[Opening Provided data section]
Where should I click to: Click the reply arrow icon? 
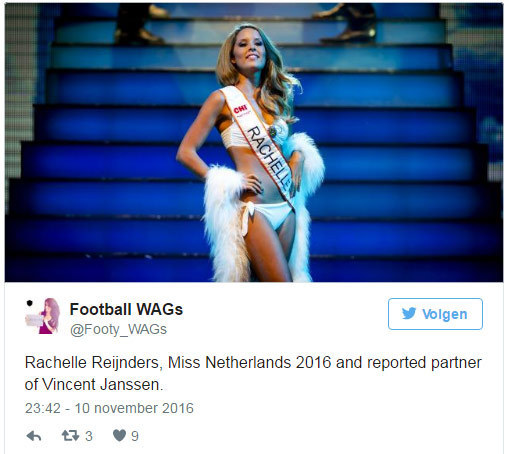click(34, 436)
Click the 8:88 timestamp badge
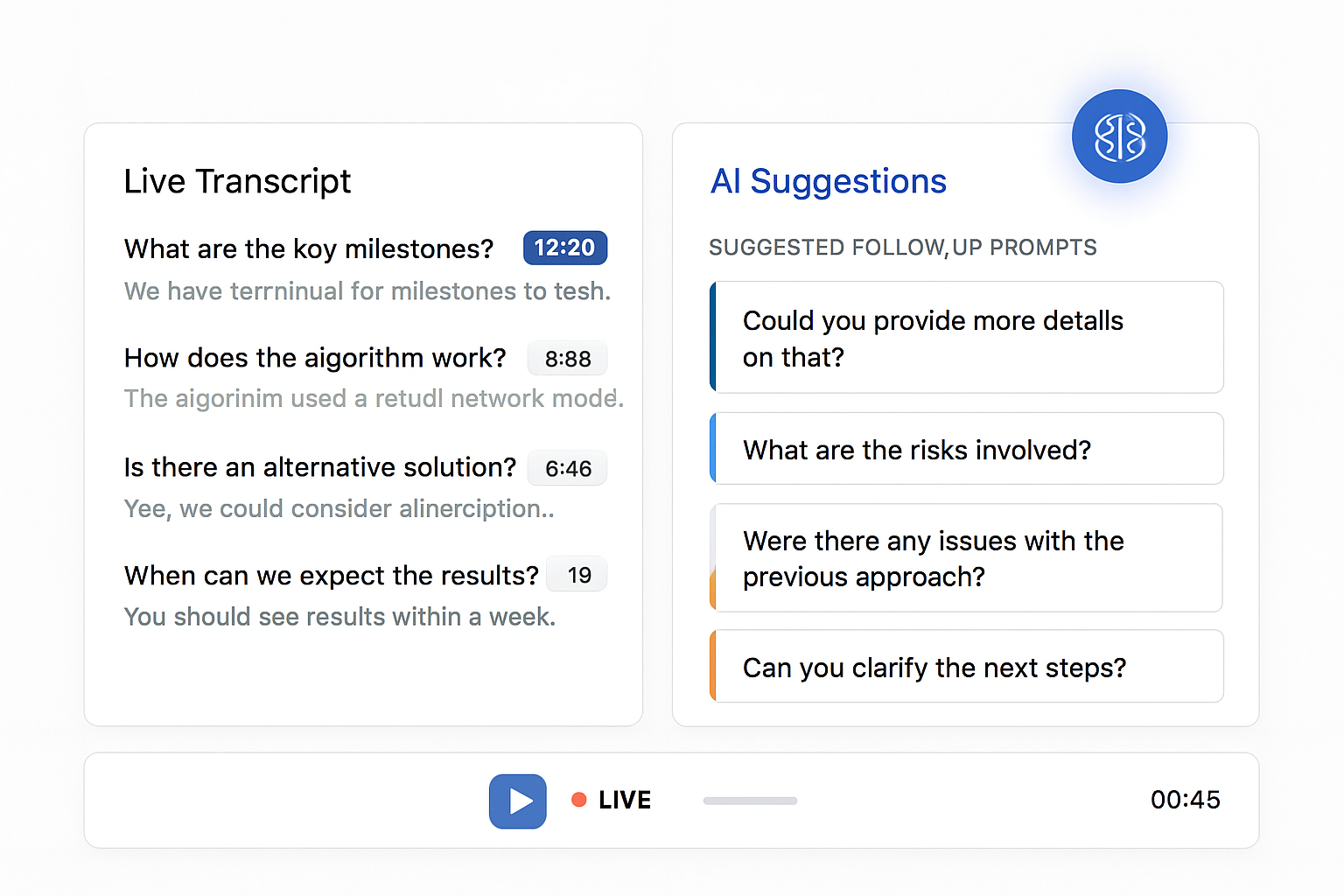This screenshot has height=896, width=1344. (x=567, y=359)
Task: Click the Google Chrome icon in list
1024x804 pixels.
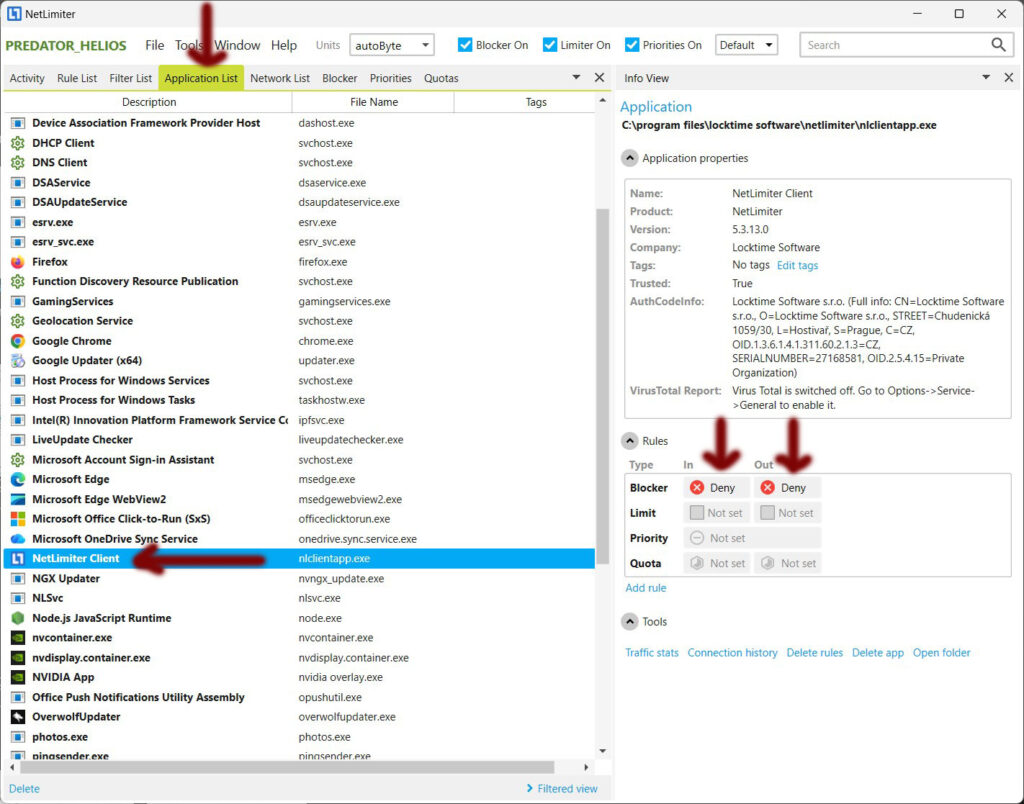Action: pyautogui.click(x=17, y=341)
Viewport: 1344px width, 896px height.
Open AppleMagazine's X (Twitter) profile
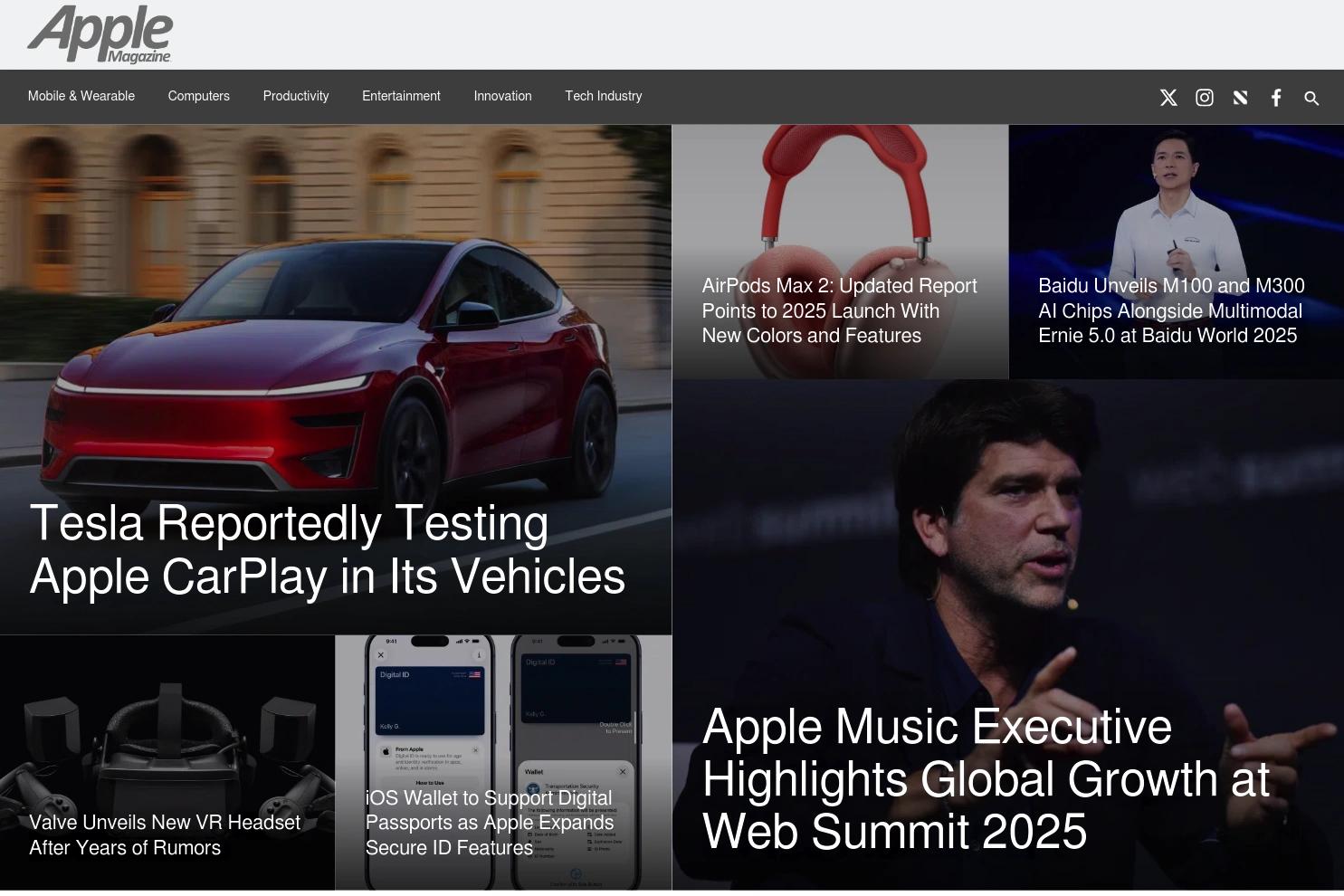click(1168, 97)
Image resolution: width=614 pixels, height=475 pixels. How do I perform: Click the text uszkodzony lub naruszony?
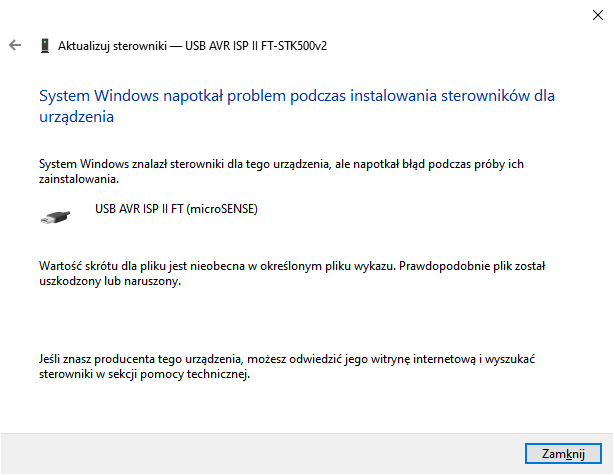click(108, 283)
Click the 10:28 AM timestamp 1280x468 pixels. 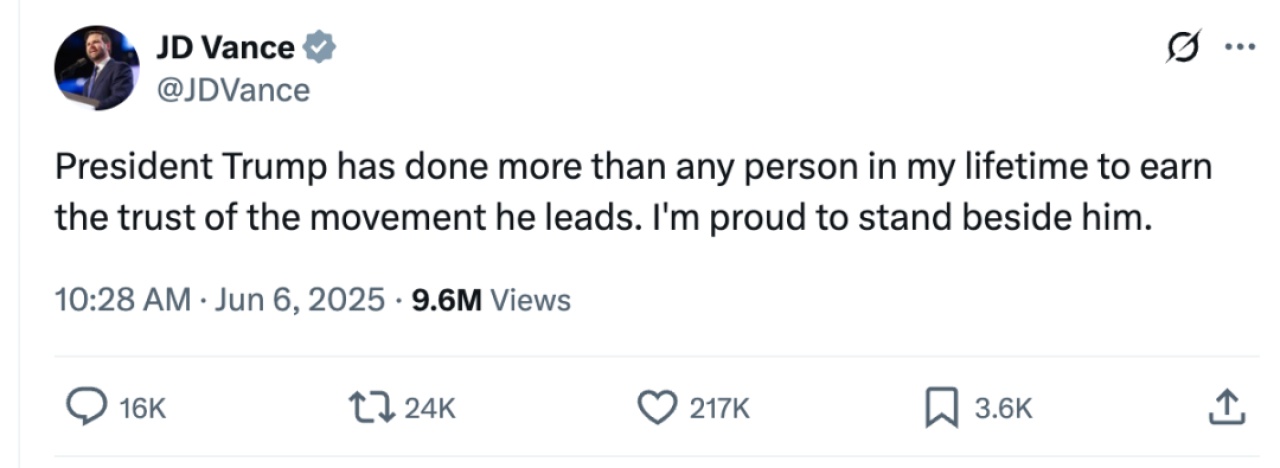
[Closing Provided data section]
• [Work required]
With pictures left out, transcribe each line from the one containing "Image resolution: width=614" through the end of the data, both ends included.

• [Task output]
Image resolution: width=614 pixels, height=475 pixels. How do I perform: Click the text uszkodzony lub naruszony?
click(108, 283)
Click the 10:28 AM timestamp 1280x468 pixels. 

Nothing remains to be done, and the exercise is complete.